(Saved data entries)

━━━━━━━━━━

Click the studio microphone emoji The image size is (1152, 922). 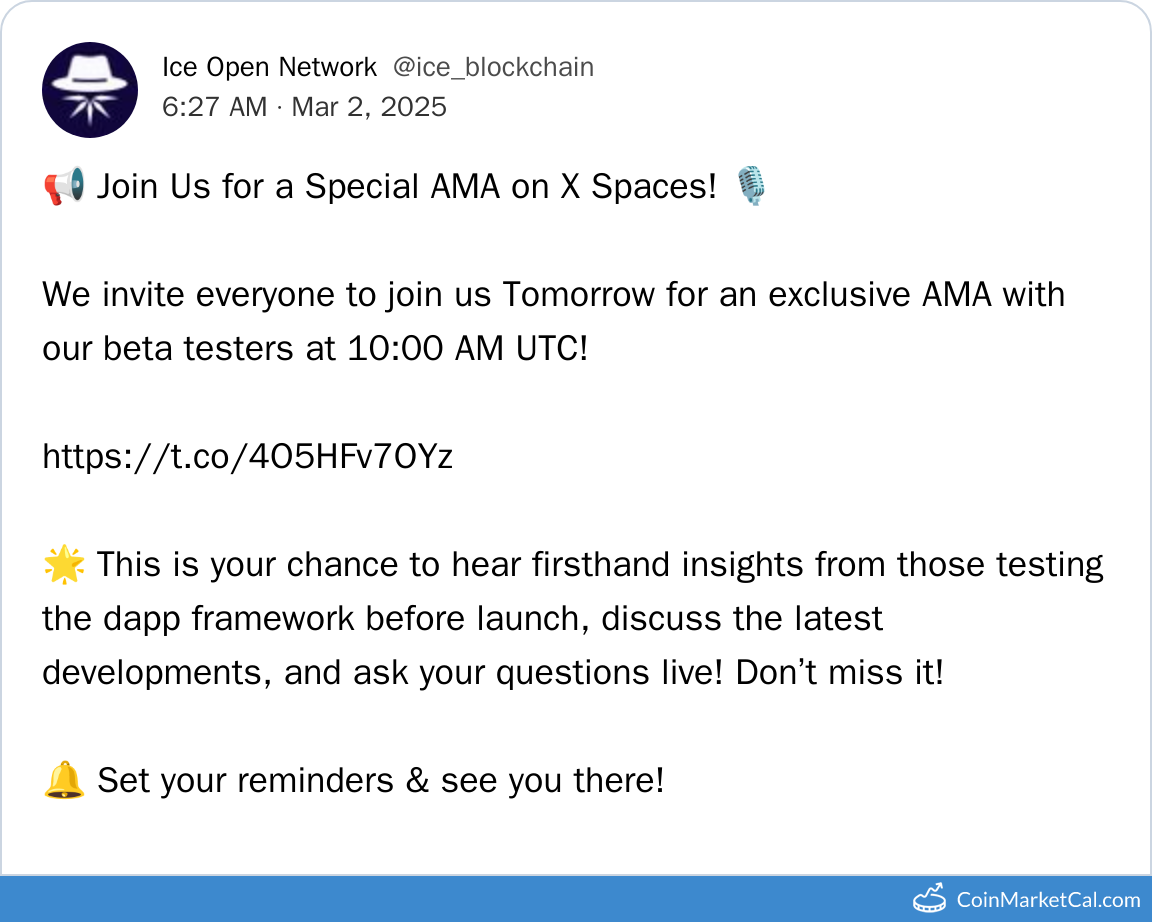pos(751,187)
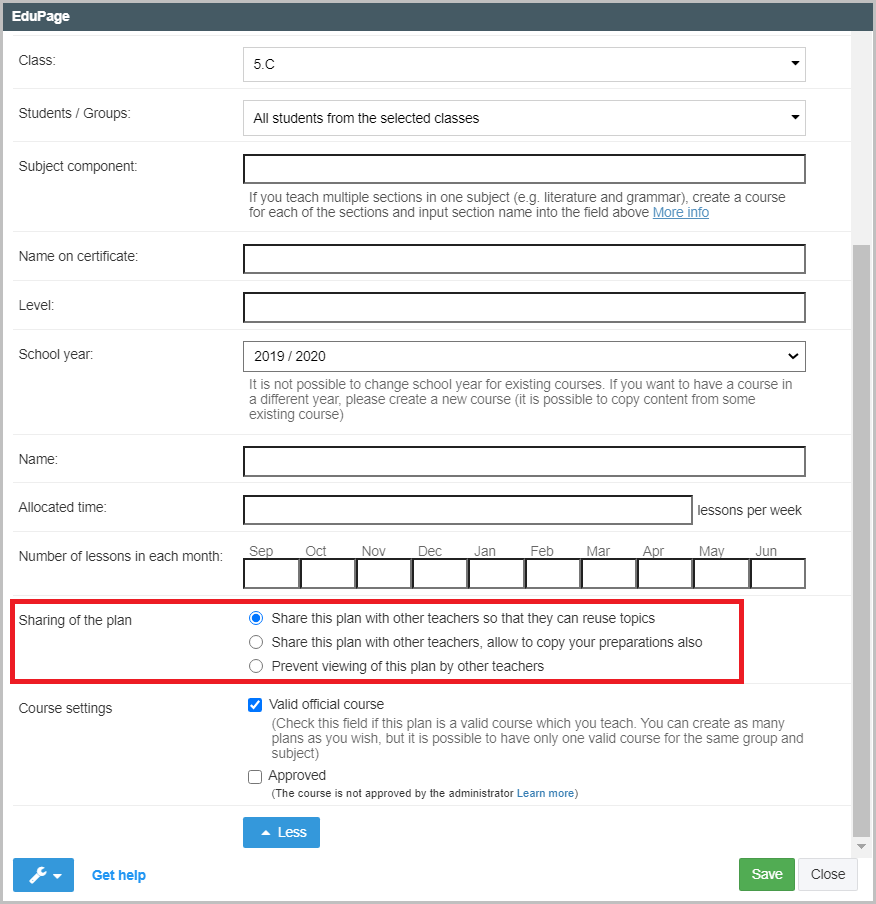Viewport: 876px width, 904px height.
Task: Open the School year dropdown
Action: [524, 356]
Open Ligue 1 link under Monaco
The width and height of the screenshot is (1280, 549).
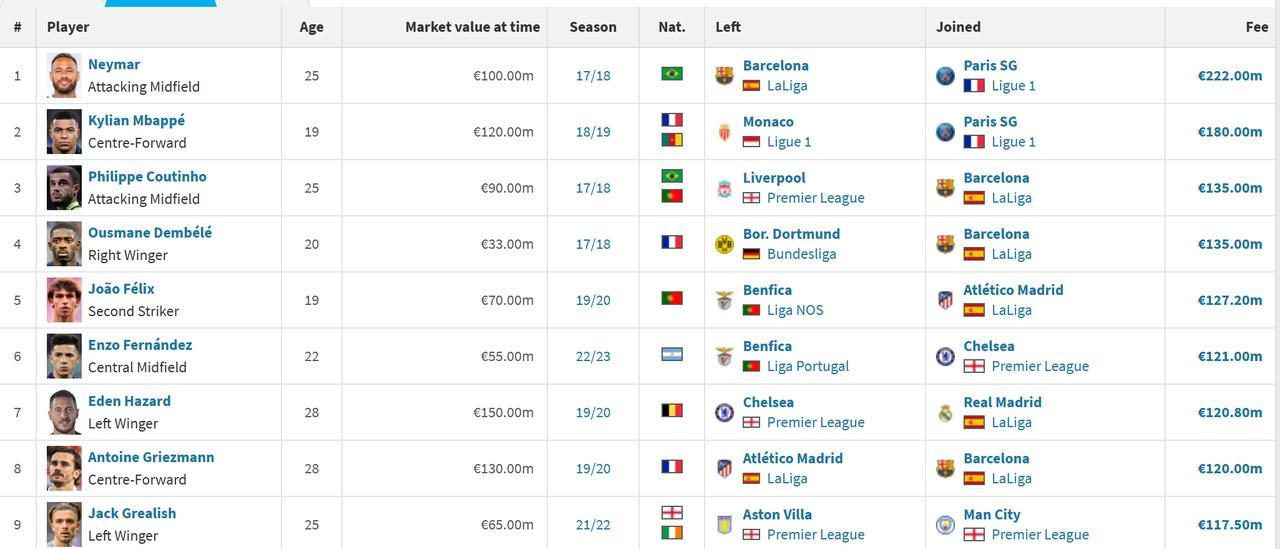[x=789, y=142]
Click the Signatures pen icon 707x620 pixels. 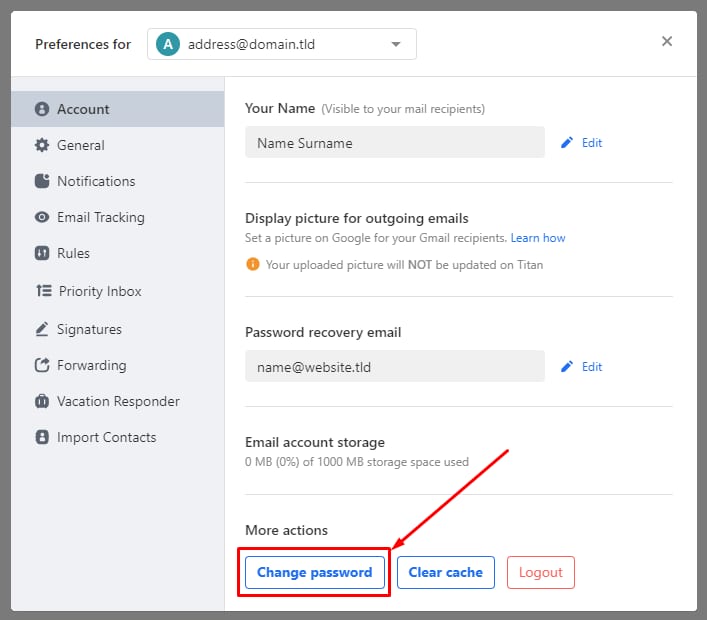[x=42, y=329]
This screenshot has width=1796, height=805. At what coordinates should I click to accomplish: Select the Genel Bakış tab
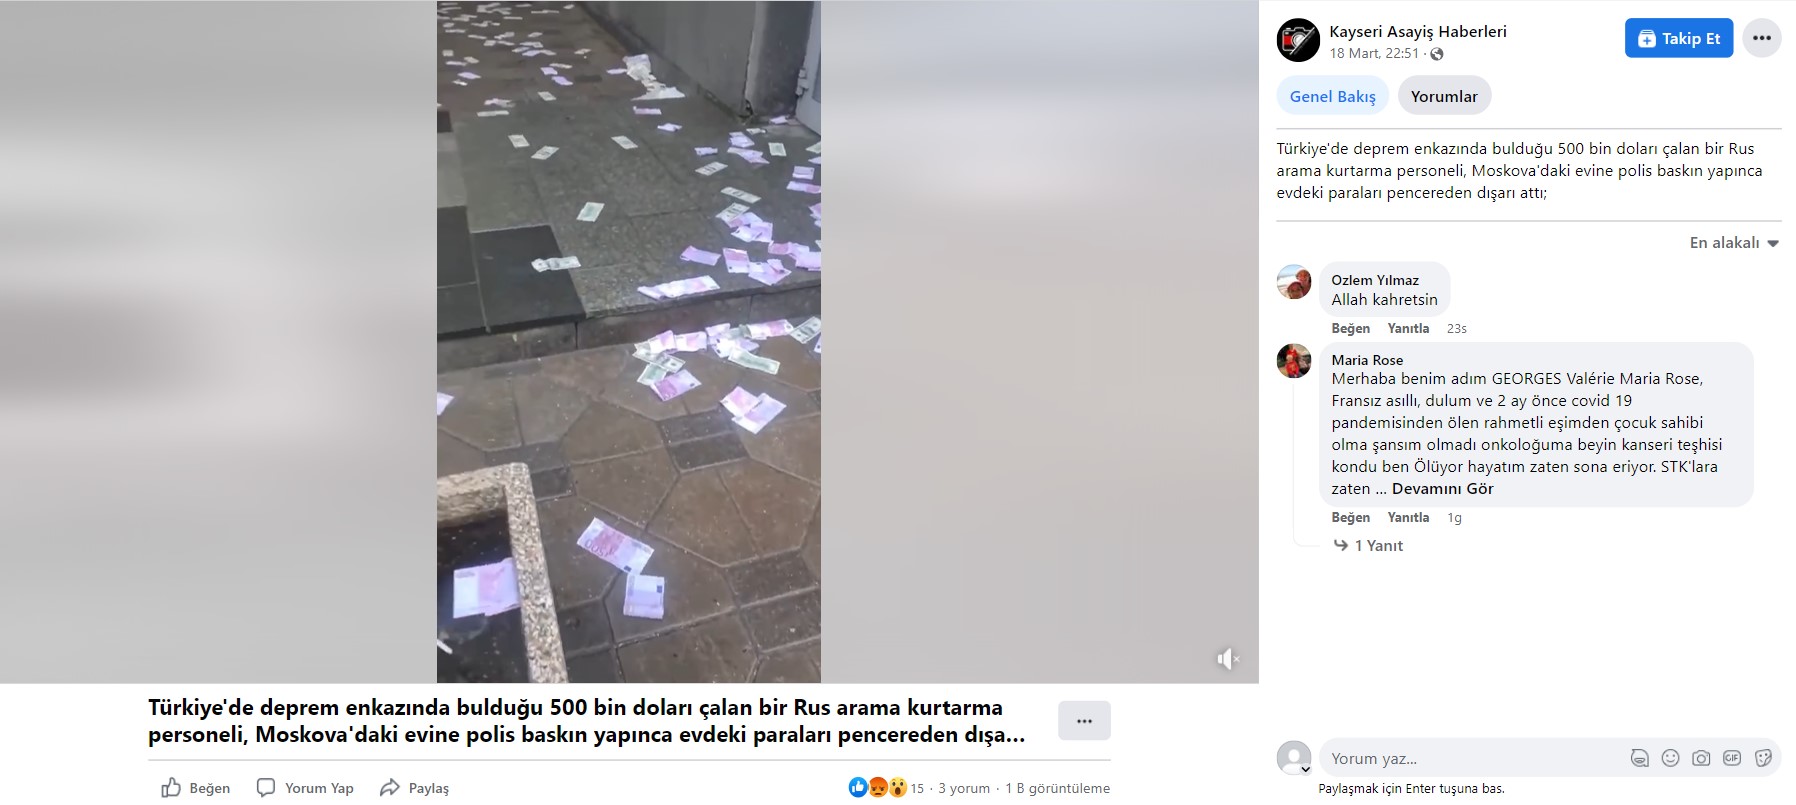pos(1332,96)
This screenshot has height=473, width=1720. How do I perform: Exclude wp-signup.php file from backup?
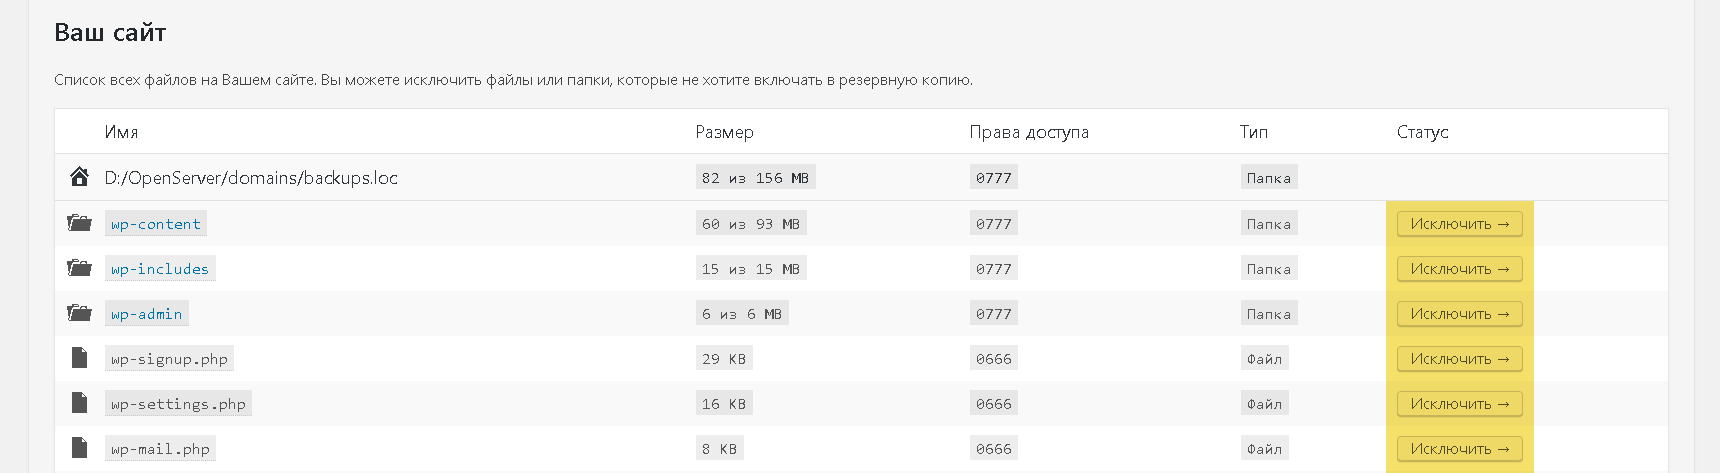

━━━━━━━━━━

_About this task_: Your output should be only the lines from the line with "This screenshot has width=1796, height=805." through the end of the data, exactly as they stand, and no pictures.

_Solution to the exercise_:
This screenshot has width=1796, height=805. At what coordinates should I click to accomplish: Select the Genel Bakış tab
pos(1332,96)
This screenshot has height=473, width=1720. How do I perform: Exclude wp-signup.php file from backup?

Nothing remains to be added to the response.